What needs to be done:
Return the entries below precisely, omitting nothing.

Data records:
* * *

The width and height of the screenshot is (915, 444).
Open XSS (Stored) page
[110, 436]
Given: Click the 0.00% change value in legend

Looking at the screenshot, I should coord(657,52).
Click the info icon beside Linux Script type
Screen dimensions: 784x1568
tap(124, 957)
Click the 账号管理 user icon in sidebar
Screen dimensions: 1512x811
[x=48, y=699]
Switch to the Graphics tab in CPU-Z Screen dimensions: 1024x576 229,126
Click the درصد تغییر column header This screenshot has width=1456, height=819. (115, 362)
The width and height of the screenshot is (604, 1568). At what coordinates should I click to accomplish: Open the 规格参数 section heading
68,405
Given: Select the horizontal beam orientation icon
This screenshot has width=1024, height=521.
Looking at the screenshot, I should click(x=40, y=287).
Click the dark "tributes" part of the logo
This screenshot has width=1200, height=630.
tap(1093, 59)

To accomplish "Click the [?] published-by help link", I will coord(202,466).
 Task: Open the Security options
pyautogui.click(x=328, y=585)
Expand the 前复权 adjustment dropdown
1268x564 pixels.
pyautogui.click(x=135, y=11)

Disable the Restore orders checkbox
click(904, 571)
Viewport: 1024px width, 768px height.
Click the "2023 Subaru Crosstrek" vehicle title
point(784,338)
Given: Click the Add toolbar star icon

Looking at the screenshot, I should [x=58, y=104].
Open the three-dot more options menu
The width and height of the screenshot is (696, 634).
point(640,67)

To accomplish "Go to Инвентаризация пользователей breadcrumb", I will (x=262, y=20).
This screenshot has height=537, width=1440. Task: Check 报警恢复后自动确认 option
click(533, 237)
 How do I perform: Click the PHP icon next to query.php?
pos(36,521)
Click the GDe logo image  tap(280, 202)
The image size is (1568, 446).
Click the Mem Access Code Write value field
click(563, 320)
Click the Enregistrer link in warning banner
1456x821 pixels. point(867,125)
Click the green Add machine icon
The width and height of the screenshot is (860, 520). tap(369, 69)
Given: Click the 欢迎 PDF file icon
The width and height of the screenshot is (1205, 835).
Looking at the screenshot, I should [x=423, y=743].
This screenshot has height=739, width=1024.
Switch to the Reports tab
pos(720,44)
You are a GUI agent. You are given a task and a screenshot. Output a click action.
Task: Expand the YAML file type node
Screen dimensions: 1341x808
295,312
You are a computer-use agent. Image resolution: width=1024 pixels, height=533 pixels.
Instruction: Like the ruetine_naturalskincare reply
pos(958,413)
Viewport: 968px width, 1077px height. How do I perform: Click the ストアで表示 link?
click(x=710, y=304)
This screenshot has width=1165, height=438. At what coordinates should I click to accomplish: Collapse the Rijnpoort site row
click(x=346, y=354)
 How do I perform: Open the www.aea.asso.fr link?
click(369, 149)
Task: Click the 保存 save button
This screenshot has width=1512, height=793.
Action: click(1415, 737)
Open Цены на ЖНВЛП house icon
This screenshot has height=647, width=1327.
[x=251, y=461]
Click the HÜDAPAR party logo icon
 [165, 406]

* * *

Response below:
The width and height of the screenshot is (915, 444).
Open XSS (Stored) page
[110, 436]
Given: Click the 0.00% change value in legend

Looking at the screenshot, I should coord(657,52).
Click the info icon beside Linux Script type
Screen dimensions: 784x1568
tap(124, 957)
Click the 账号管理 user icon in sidebar
Screen dimensions: 1512x811
[x=48, y=699]
Switch to the Graphics tab in CPU-Z Screen dimensions: 1024x576 229,126
Click the درصد تغییر column header This screenshot has width=1456, height=819. (115, 362)
The width and height of the screenshot is (604, 1568). At what coordinates should I click to accomplish: Open the 规格参数 section heading
68,405
Given: Select the horizontal beam orientation icon
This screenshot has width=1024, height=521.
Looking at the screenshot, I should click(x=40, y=287).
Click the dark "tributes" part of the logo
This screenshot has width=1200, height=630.
tap(1093, 59)

To accomplish "Click the [?] published-by help link", I will coord(202,466).
 Task: Open the Security options
pyautogui.click(x=328, y=585)
Expand the 前复权 adjustment dropdown
1268x564 pixels.
pyautogui.click(x=135, y=11)

Disable the Restore orders checkbox
click(904, 571)
Viewport: 1024px width, 768px height.
Click the "2023 Subaru Crosstrek" vehicle title
point(784,338)
Given: Click the Add toolbar star icon

Looking at the screenshot, I should [x=58, y=104].
Open the three-dot more options menu
The width and height of the screenshot is (696, 634).
point(640,67)

To accomplish "Go to Инвентаризация пользователей breadcrumb", I will (x=262, y=20).
This screenshot has height=537, width=1440. Task: Check 报警恢复后自动确认 option
click(533, 237)
 How do I perform: Click the PHP icon next to query.php?
pos(36,521)
Click the GDe logo image  tap(280, 202)
The image size is (1568, 446).
Click the Mem Access Code Write value field
click(563, 320)
Click the Enregistrer link in warning banner
1456x821 pixels. point(867,125)
Click the green Add machine icon
The width and height of the screenshot is (860, 520). tap(369, 69)
Given: Click the 欢迎 PDF file icon
The width and height of the screenshot is (1205, 835).
Looking at the screenshot, I should [x=423, y=743].
This screenshot has height=739, width=1024.
Switch to the Reports tab
pos(720,44)
You are a GUI agent. You are given a task and a screenshot. Output a click action.
Task: Expand the YAML file type node
Screen dimensions: 1341x808
295,312
You are a computer-use agent. Image resolution: width=1024 pixels, height=533 pixels.
Instruction: Like the ruetine_naturalskincare reply
pos(958,413)
Viewport: 968px width, 1077px height. How do I perform: Click the ストアで表示 link?
click(x=710, y=304)
This screenshot has width=1165, height=438. At what coordinates should I click to accomplish: Collapse the Rijnpoort site row
click(x=346, y=354)
 How do I perform: Open the www.aea.asso.fr link?
click(369, 149)
Task: Click the 保存 save button
This screenshot has width=1512, height=793.
Action: click(1415, 737)
Open Цены на ЖНВЛП house icon
This screenshot has height=647, width=1327.
[x=251, y=461]
Click the HÜDAPAR party logo icon
 [165, 406]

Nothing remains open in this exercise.